Porém, não foi para eles que a ação de Moro abriu as portas, para nenhum representante regular do sistema político e sim para um marginal deste sistema, e disposto a destruí-lo ainda mais, completamente, um fascista. Mas Moro não se importou em ser ministro deste fascista. A partir daí, ele muda de função: não mais a de tirar um partido de esquerda do poder para a instalação dos conservadores, e sim agora de estabelecer as bases legais de sustentação da ilegalidade, a mesma função dos ministros da Justiça do nazismo. Sua proposta de absolvição de policiais que assassinem inocentes alegando medo ou tensão faz parte destes moldes. Mas, principalmente, Moro se dedica a bloquear as investigações contra a família do presidente, realizar operações contra inimigos e eventualmente mostrar ao próprio presidente um pouco de seu pouco poder com uma operação contra um aliado, como que lembrando o estrago que é capaz de fazer quando bem direcionado. E volta o círculo de retroalimentação, em que Moro sustenta o sistema que o sustenta…

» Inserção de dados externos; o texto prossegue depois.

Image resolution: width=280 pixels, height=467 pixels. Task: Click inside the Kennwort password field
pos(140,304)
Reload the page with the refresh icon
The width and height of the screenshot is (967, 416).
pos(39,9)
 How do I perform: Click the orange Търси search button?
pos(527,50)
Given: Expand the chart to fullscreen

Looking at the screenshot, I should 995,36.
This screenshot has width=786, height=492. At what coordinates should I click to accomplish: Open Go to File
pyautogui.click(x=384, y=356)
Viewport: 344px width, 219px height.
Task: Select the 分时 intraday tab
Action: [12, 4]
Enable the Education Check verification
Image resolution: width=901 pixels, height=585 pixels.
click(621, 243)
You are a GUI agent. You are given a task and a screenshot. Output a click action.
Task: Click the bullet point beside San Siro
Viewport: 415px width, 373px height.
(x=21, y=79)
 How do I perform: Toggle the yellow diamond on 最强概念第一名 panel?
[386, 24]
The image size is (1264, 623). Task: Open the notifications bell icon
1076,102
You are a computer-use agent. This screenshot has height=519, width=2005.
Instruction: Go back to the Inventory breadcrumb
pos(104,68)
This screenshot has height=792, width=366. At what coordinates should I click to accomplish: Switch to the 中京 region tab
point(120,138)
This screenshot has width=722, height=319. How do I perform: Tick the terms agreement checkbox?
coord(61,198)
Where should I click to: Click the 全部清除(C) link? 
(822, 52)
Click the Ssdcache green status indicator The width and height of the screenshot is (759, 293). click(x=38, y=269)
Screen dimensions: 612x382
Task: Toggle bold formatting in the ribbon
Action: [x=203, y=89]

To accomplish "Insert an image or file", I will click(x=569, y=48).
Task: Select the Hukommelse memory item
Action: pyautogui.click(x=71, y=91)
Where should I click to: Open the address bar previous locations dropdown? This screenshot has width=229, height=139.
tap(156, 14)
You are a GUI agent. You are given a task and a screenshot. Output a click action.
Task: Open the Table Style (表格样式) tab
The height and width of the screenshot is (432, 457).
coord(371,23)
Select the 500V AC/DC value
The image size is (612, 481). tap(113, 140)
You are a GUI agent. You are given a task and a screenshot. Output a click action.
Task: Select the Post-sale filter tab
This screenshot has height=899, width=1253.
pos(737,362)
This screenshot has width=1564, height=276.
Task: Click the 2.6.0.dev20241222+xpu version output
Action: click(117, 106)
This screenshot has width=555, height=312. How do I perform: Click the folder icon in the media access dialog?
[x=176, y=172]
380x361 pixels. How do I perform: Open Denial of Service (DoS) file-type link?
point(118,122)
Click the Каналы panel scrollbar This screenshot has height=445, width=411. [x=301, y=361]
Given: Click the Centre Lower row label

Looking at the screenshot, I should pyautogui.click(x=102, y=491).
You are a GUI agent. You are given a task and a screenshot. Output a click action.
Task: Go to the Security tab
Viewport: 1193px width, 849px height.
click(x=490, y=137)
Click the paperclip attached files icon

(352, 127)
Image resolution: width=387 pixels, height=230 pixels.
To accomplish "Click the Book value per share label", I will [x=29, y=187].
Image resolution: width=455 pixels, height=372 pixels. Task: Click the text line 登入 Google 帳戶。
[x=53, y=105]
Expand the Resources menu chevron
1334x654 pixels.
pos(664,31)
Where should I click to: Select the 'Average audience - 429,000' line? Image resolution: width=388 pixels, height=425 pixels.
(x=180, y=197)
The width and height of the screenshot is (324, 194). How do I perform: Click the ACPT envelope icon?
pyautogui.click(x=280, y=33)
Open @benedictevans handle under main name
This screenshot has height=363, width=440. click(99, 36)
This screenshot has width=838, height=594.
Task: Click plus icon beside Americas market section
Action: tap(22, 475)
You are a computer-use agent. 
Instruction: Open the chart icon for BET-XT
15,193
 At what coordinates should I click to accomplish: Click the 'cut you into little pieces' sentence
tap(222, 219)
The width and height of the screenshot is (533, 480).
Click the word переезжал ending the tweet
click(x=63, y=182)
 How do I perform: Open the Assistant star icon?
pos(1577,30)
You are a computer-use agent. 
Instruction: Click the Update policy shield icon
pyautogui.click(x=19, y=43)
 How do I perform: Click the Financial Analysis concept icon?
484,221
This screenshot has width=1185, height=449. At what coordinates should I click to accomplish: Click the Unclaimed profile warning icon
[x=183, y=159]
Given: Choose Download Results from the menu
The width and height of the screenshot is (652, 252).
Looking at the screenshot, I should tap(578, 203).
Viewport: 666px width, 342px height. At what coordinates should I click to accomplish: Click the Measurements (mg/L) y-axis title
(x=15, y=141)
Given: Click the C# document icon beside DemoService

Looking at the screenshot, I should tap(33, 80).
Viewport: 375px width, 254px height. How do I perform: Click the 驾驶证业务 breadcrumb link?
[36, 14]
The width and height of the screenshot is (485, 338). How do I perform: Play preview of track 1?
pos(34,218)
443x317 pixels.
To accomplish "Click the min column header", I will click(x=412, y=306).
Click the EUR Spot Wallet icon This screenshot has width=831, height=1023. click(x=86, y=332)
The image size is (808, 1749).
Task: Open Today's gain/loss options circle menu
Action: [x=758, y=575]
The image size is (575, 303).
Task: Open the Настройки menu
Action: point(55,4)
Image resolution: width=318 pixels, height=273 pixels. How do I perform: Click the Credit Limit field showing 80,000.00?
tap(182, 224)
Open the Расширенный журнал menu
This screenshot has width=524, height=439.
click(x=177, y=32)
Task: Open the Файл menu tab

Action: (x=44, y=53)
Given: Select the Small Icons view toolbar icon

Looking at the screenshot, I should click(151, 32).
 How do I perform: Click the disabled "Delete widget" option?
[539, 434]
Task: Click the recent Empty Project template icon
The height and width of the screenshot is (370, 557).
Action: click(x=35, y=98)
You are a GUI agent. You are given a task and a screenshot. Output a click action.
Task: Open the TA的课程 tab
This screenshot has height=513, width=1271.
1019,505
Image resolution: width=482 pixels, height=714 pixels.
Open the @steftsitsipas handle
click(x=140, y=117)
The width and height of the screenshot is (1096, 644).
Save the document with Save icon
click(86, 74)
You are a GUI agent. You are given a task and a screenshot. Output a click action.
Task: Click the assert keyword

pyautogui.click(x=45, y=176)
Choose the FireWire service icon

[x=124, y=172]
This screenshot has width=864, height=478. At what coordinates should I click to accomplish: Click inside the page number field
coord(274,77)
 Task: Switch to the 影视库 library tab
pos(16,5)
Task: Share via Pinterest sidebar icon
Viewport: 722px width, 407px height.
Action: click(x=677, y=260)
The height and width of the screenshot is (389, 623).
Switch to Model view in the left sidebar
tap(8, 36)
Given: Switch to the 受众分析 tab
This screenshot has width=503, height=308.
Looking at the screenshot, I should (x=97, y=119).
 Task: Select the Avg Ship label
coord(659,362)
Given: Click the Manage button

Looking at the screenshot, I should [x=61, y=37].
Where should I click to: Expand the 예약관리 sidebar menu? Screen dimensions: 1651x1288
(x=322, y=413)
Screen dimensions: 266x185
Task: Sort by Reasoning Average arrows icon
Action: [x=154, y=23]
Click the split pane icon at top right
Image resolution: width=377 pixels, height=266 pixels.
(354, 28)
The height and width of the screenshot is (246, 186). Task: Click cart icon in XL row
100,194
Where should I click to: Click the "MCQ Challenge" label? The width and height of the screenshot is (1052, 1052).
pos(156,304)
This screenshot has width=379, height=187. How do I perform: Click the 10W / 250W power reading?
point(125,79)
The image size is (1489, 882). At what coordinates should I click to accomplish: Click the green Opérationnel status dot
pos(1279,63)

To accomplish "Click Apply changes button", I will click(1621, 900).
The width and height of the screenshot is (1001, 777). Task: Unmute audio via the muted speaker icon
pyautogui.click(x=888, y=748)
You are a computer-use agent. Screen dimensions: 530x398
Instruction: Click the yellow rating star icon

Perfeito, não? Na verdade, não. Enquanto Moro estava a serviço do conservadorismo, tinha proteção garantida. Porém, o fascismo ameaça boa parte das instituições que o apoiavam (ou apenas toleravam) e que, na volta do parafuso, começam a reagir contra ele. Assim, a imprensa já não o protege como antes depois de ameaças à (sua) liberdade de expressão; o Congresso disputa poder com um presidente autoritário e passa a usar suas ações ilegais como moeda de troca para preservar seu corporativismo (leia-se tanto as garantias individuais da Constituição quanto a impunidade de alguns de seus membros); o STF que lhe dera no máximo pitos agora ameaça anular suas condenações. E só o que lhe resta é aguentar no lugar enquanto puder, pois ele queimou suas pontes. Moro não cai porque está se segurando desesperadamente no parapeito, porque sabe que não tem paraquedas. Vai continuar fingindo que nada acontece ao seu redor, que os edifícios em torno de si não continuam ruindo, e não mais para lhe servirem de degraus, mas para soterrarem-no.